1 – Dawoud Bey is a photographer known for his depictions of Black life. He started his career with street photography in the 1970s, in which he showed Black people going about their lives, with a deep sense of “interiority”, meaning he tried to show the people’s inner lives just as much as their external realities. He is now more known for his series’ on reimagining history. One such series is about depicting landscapes that were a part of the Underground Railroad, which was a network of paths from the Southern United States to the Northern U.S. that slaves traversed in secret to attain freedom. This series is a reimagining of the histories of people who were liberating themselves. One of my favorite photos he made is from 1990, called A Couple in Prospect Park, Brooklyn, NY, shown below. I like this photo because it shows a romance in such a stark way, with two people embracing, and such distinct expressions on their faces. It makes me wonder what each of them is thinking and how they feel about their relationship.
2 – Carrie Mae Weems is a photographer celebrated for her Kitchen Table Series, which she made in 1990. She has said that the series started out of her need to find her voice. She chose to photograph scenes from her life around the table in her kitchen at that time. She started the series to be a very personal one, but she ultimately wanted it to transcend her life and relate to all women’s lives. She focused on the domestic kitchen space very intentionally, as it is the site of battle around family and monogamy, and the battle between the sexes. She used the traditional domestic space to create dialogue around all those themes. One of my favorite photos from this series of hers is the first one, shown below, which depicts her sitting at her kitchen table with a mirror in front of her, and a man draped over her shoulders, his face obstructed. I like it because I relate to it completely. It shows how in many women’s lives, as they consider themselves there is always the specter, the presence, the burden of a man. In our heteronormative culture, women are expected to live their lives in relation to a man, via courtship, marriage etc, and that pressure is ever present, draped over her shoulders. I’ve always related more to women’s stories and perspectives, because I am gay. I want a male lover, and so I relate to this desire and burden of men.
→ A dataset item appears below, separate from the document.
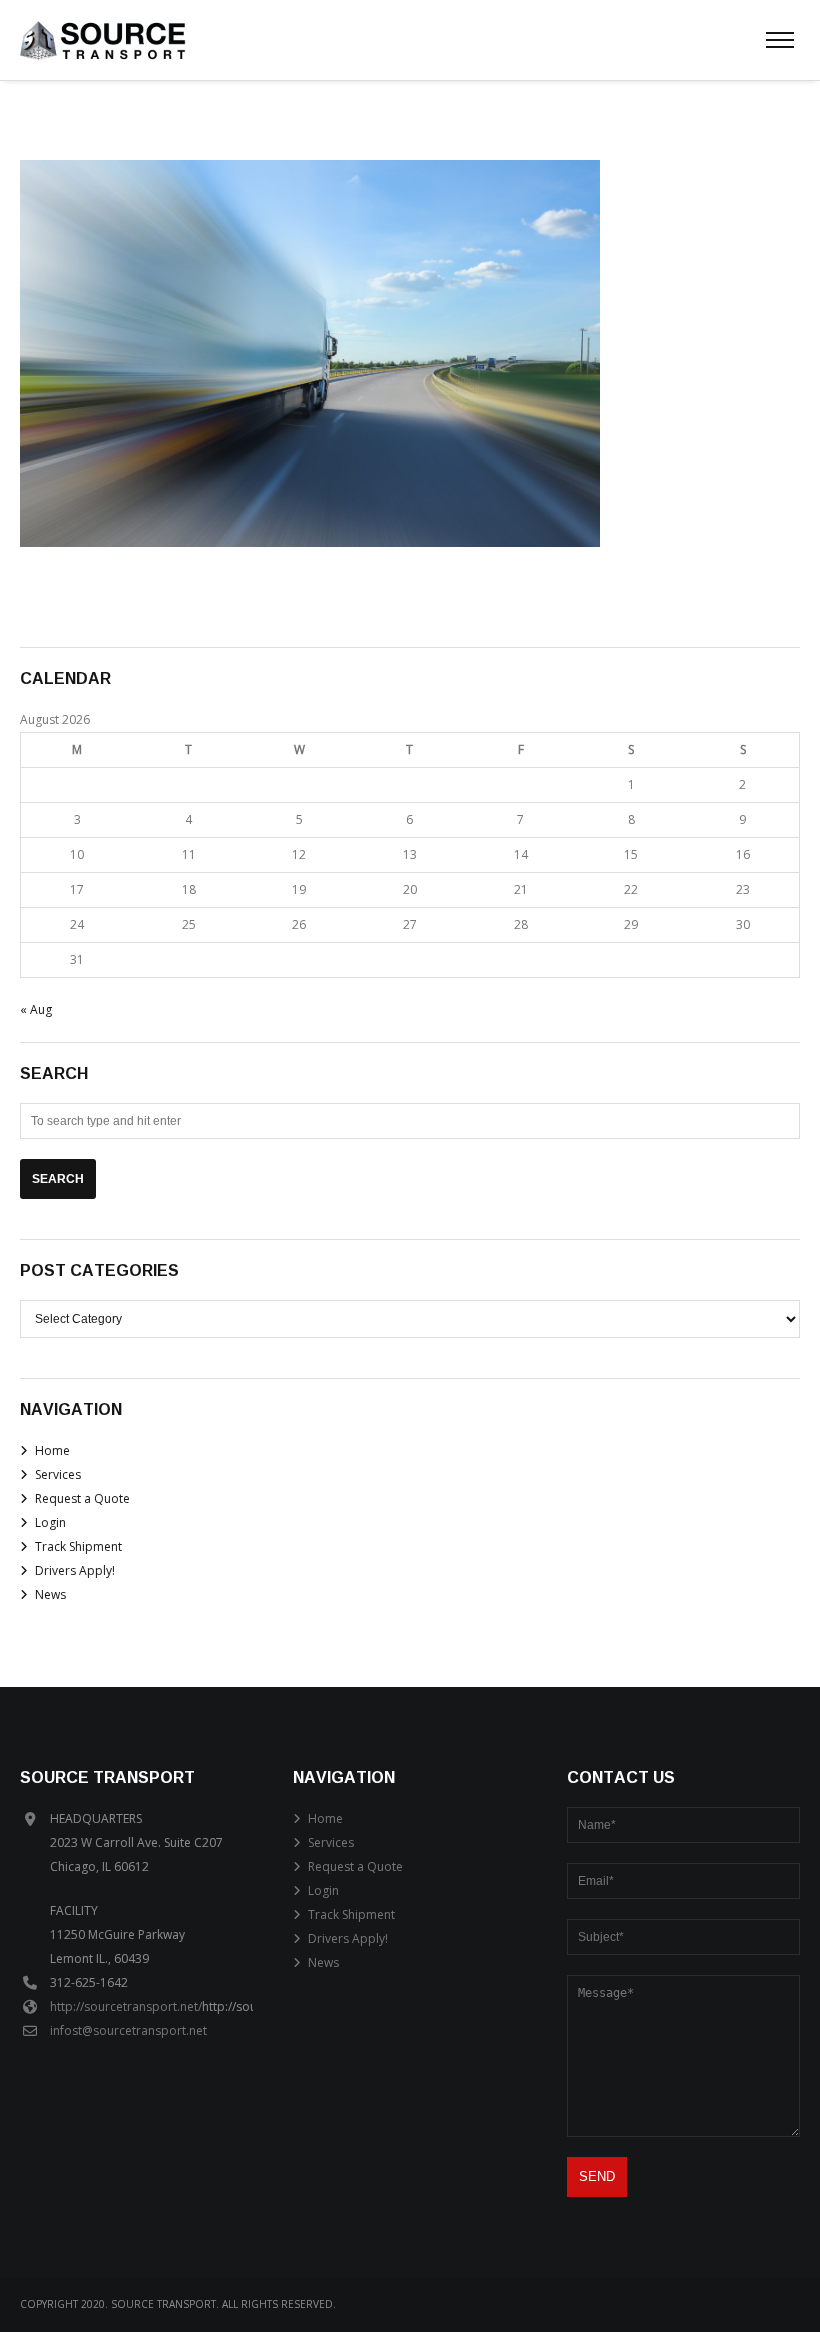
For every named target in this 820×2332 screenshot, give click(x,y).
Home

3 – I think these two artists approaches are different, in the sense that Dawoud Bey turned his lens on other people outside of himself to say what he wanted to say as an artist, while Carrie Mae Weems photographed herself as a way to express what she wanted to. And I think that photography is a powerful way to “re-shape the world” because it allows artists to reveal different facets of their subjects’ identities, which can help them to amplify their perspective as they go about their lives.
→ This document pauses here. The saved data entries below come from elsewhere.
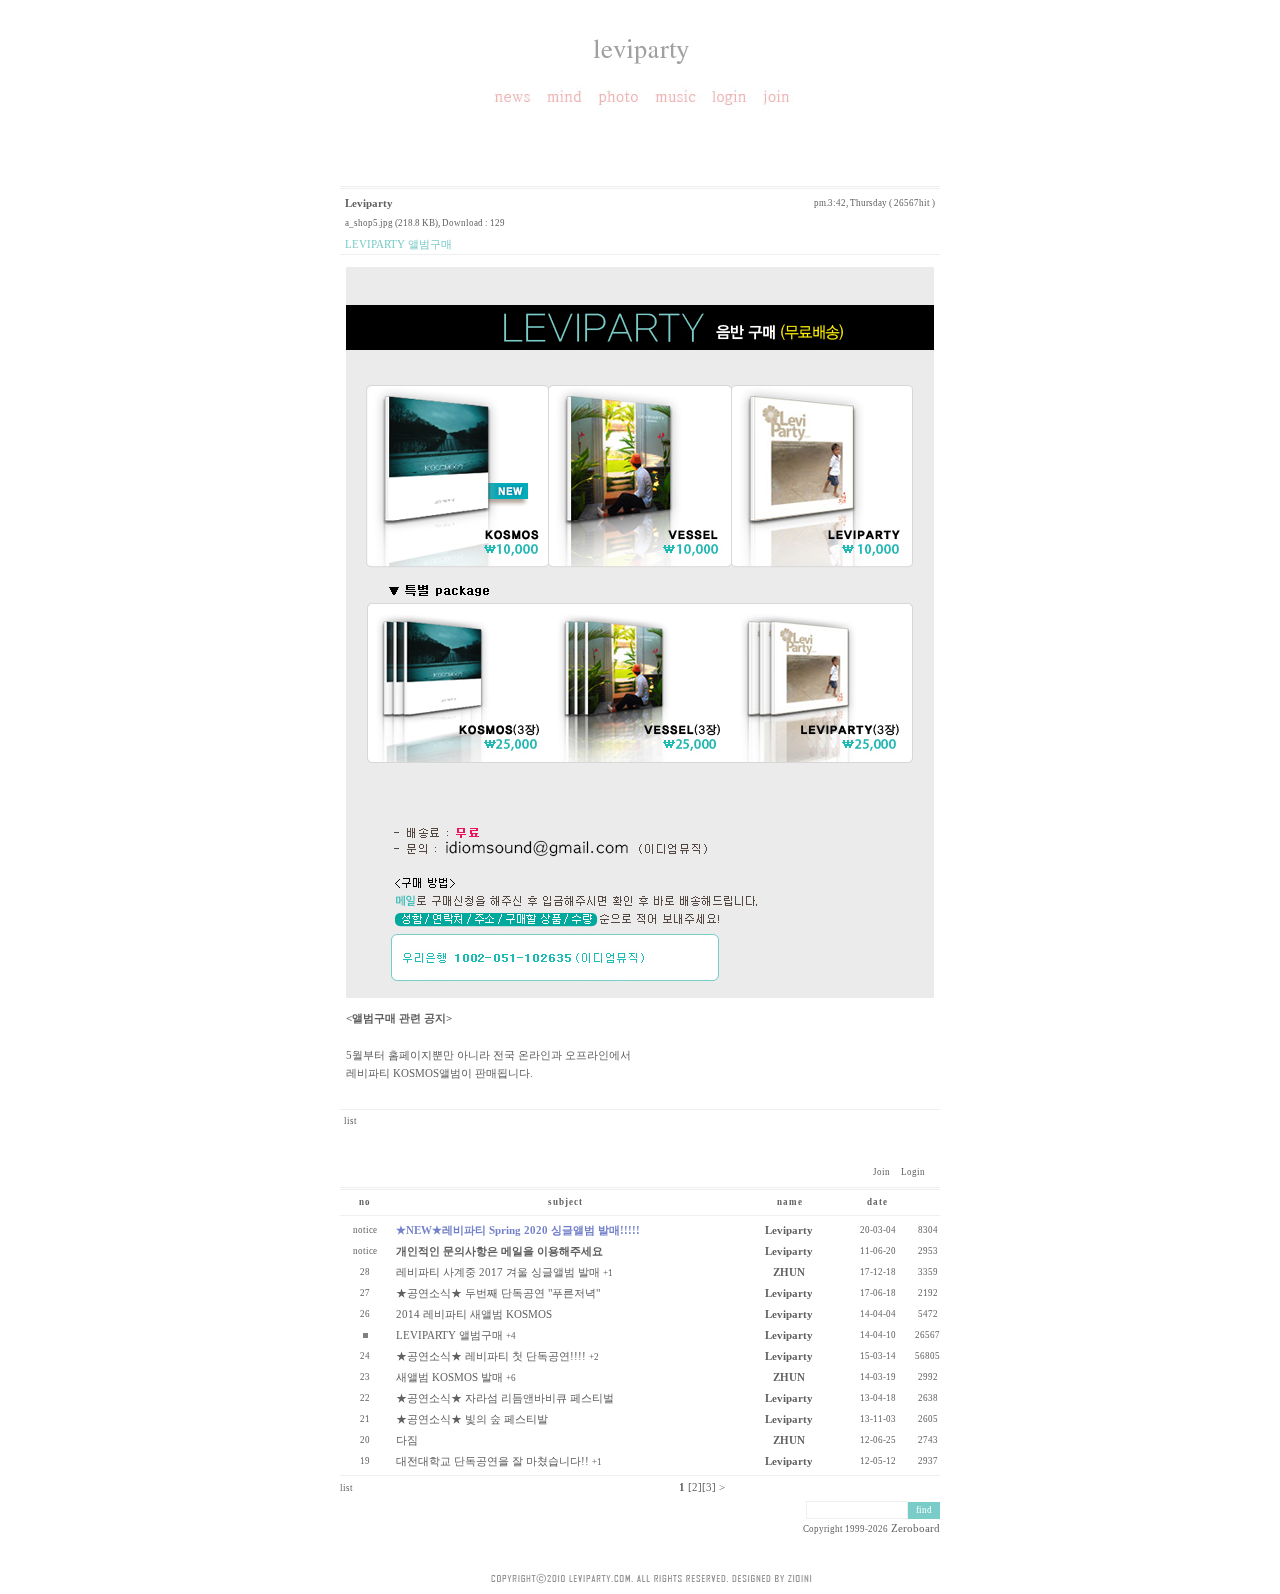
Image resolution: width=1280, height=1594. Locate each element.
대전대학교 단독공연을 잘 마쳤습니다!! (492, 1461)
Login (908, 1172)
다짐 (407, 1440)
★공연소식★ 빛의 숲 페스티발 (472, 1419)
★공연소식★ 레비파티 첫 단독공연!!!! (491, 1356)
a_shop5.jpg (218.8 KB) (391, 223)
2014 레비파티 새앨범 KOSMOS (474, 1314)
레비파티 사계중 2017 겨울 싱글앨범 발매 (498, 1272)
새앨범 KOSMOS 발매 (449, 1377)
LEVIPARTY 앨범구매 (449, 1335)
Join (881, 1172)
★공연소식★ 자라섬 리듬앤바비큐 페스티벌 (505, 1398)
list (350, 1121)
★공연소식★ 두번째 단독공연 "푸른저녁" (498, 1293)
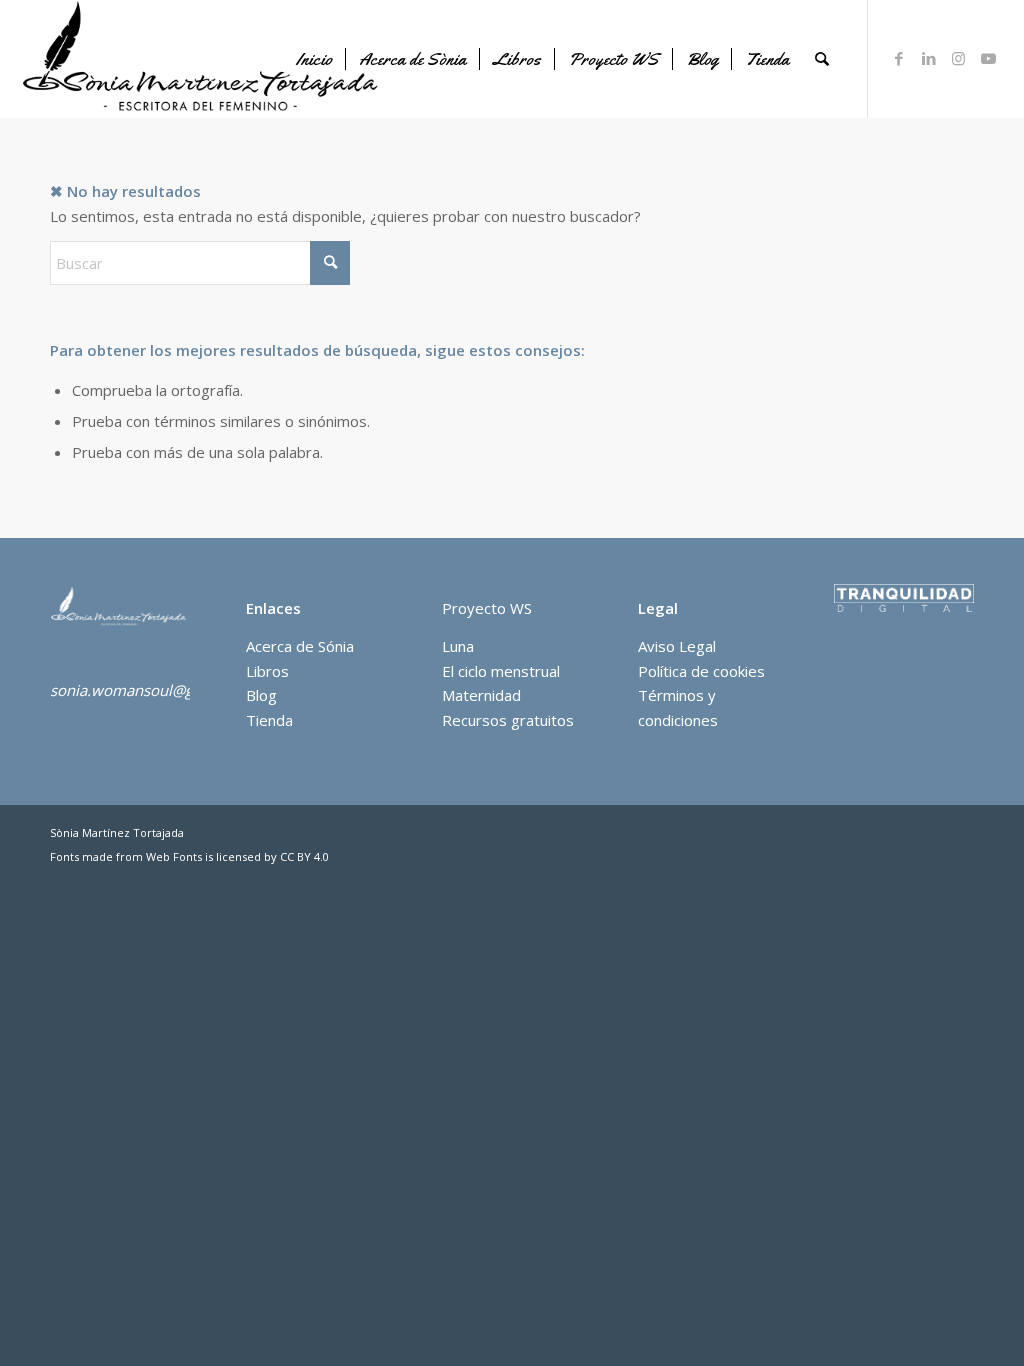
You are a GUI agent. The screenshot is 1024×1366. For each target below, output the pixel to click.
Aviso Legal (677, 646)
Well stated. Your comments about Bey made me realize that what the two photographers have in common is the desire to explore people’s interiority, their inner lives.
In general, most of your classmates have had less to say about Weems’s work than Bey’s. I think this is because it is fairly safe to talk about historical events compared to one’s personal life in an academic context. When we look at Night Comes Tenderly, Black we imagine what it might have been like to be an escaping enslaved person. When we look at the Kitchen Table series, we think about our own kitchen tables, our own domestic space.